Interpreting epidemiological evidence: how meta-analysis and causal inference methods are related

Douglas L Weed

Abstract

Interpreting observational epidemiological evidence can involve both the quantitative method of meta-analysis and the qualitative criteria-based method of causal inference. The relationships between these two methods are examined in terms of the capacity of meta-analysis to contribute to causal claims, with special emphasis on the most commonly used causal criteria: consistency, strength of association, dose-response, and plausibility. Although meta-analysis alone is not sufficient for making causal claims, it can provide a reproducible weighted average of the estimate of effect that seems better than the rules-of-thumb (e.g. majority rules and all-or-none) often used to assess consistency. A finding of statistical heterogeneity, however, need not preclude a conclusion of consistency (e.g. consistently greater than 1.0). For the criteria of strength of association and dose-response, meta-analysis provides more precise estimates, but the causal relevance of these estimates remains a matter of judgement. Finally, meta-analysis may be used to summarize evidence from biological, clinical, and social levels of knowledge, but combining evidence across levels is beyond its current capacity. Meta-analysis has a real but limited role in causal inference, adding to an understanding of some causal criteria. Meta-analysis may also point to sources of confounding or bias in its assessment of heterogeneity.

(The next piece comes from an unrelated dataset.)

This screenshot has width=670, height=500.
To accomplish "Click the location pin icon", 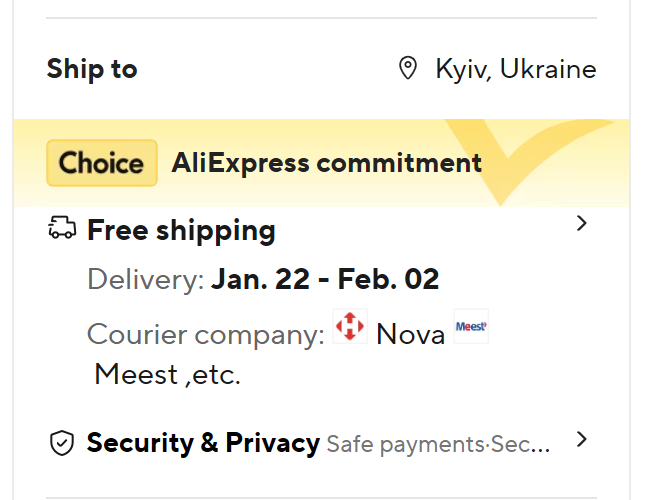I will point(407,69).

Keywords Causation, epidemiology, inference, meta-analysis, systematic reviews

Accepted 29 November 1999

The interpretation of observational epidemiological studies offers both promise and peril.1,2 Aetiological hypotheses with public health implications may gain support from these studies which in turn are subject to many alternative interpretations, especially bias and confounding. Traditionally, epidemiologists have used a mostly qualitative narrative review technique that includes causal criteria—strength, consistency, plausibility, dose-response and others—as well as considerations such as bias, confounding, and study designs.3–9

How meta-analysis can help solve this difficult interpretative problem is not immediately obvious. In a recent paper in this Journal, for example, traditional narrative reviews and meta-analyses are portrayed as methodological alternatives, each with strengths and weaknesses.10 Others argue that a systematic review may include a meta-analysis but that it should not be a prominent component of that review.11

A key unexamined concern is the relationship between meta-analysis and criteria-based methods of causal inference. This paper describes how these two methods—one more quantitative and the other more qualitative—can be used together in causal assessments.

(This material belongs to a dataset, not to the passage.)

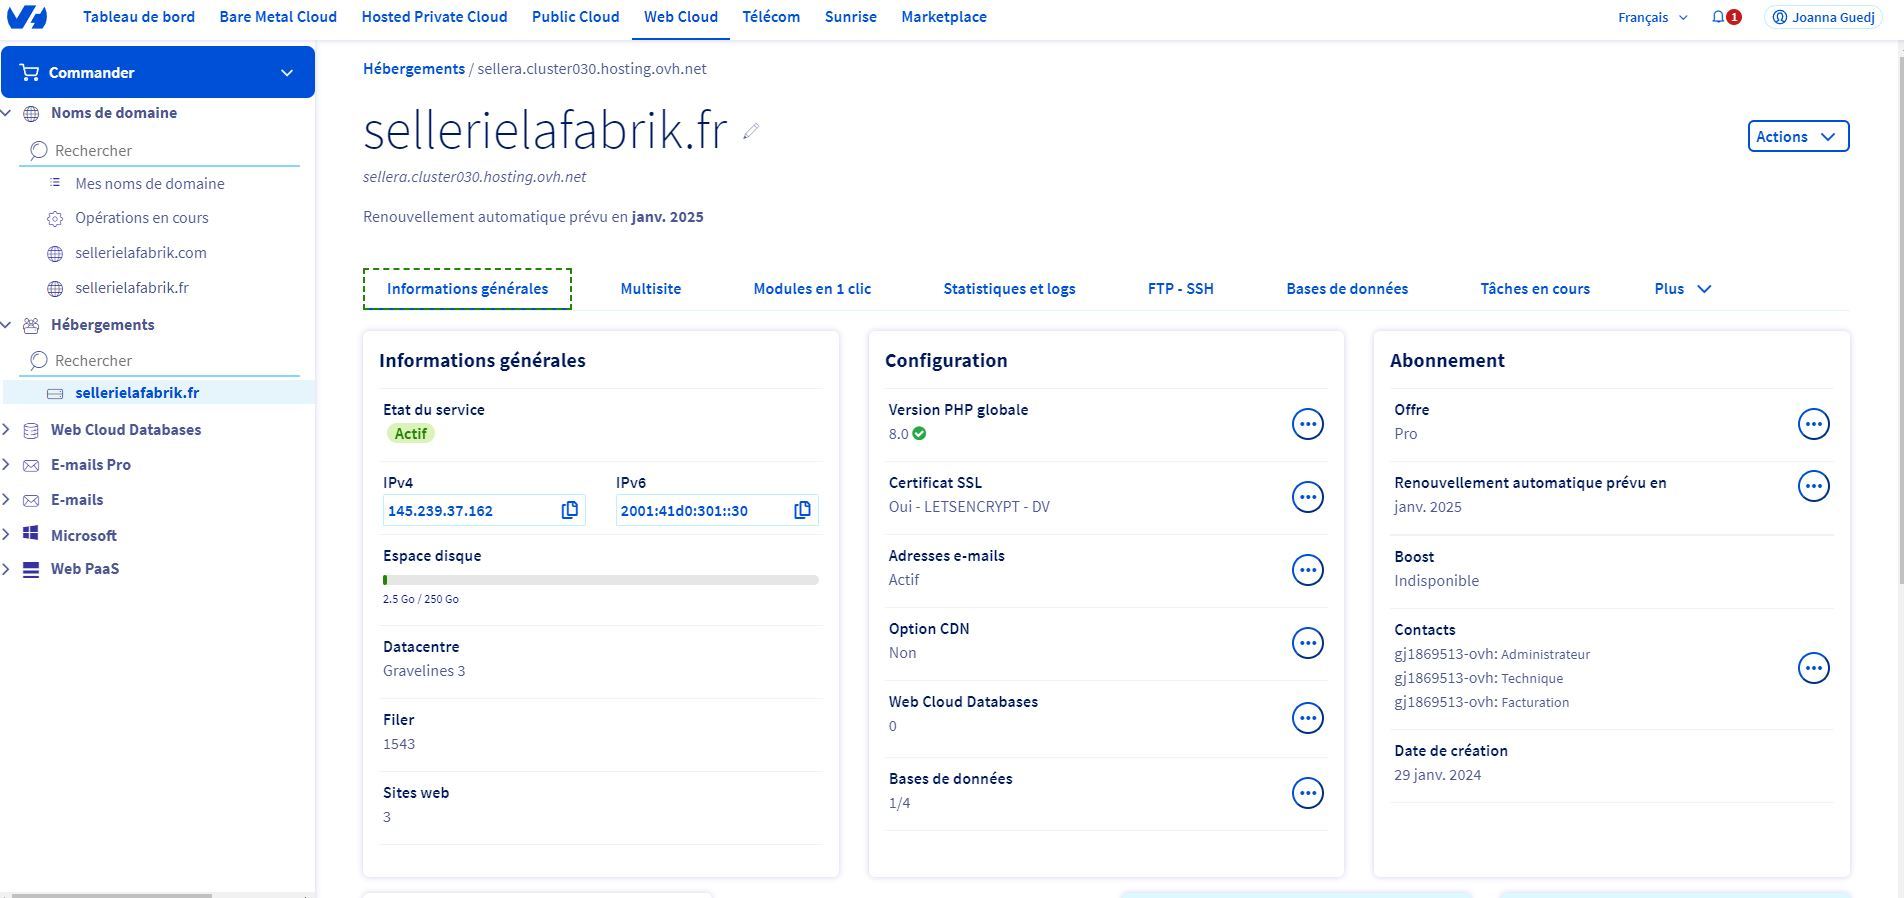Viewport: 1904px width, 898px height.
Task: Open options menu for Contacts
Action: coord(1813,668)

Background: Practical and Theoretical Accounts

The relationship between meta-analysis and causal inference has both practical and theoretical dimensions. In practice, causal claims are sometimes made in a single review in which both methods are applied to the evidence. A recent and controversial example involved induced abortion and breast cancer;12 the authors claimed that several thousand breast cancer deaths each year can be attributed to induced abortion. Another review of the same evidence—sans meta-analysis and published almost simultaneously—concluded that there was no association between induced abortion and breast cancer much less a causal one.13

Indeed, causal claims may appear in published narrative reviews in which meta-analysis is not performed; these claims arise from the use of methods with the traditional causal criteria at their core.14 Finally, some causal claims appear to arise from meta-analysis alone with minimal reference to causal inference methods and in the absence of a systematic narrative review.15

Such a wide range of practices provides no firm basis upon which the relationship between meta-analytical and causal inference methods can be teased out. Turning to theoretical accounts, however, is only marginally helpful. Many commentators have cautioned that meta-analysis may not yet be ready for widespread use, especially for observational studies.16–21 Beyond that, the main concern of methodologists is less about the role of meta-analysis in assessing causation than it is about the synthetic approach to meta-analysis that emphasizes summarization of evidence over the search for heterogeneity.22–27 On the topic of causation, for example, a recent paper notes only that statistical methods alone cannot provide a causal explanation of associations.23 A recent text argues that meta-analysis of observational data does not provide good evidence of causation because competing hypotheses (e.g. bias and confounding) cannot be ruled out.28

From these accounts, it is reasonable to conclude only that meta-analysis may not, by itself, provide enough information to warrant a causal claim. Although this conclusion calls into question one practice described earlier, it does not provide much help in determining the extent to which meta-analysis makes causal claims easier or more difficult. A look at the finer structure of causal inference methods, the individual causal criteria, provides clues.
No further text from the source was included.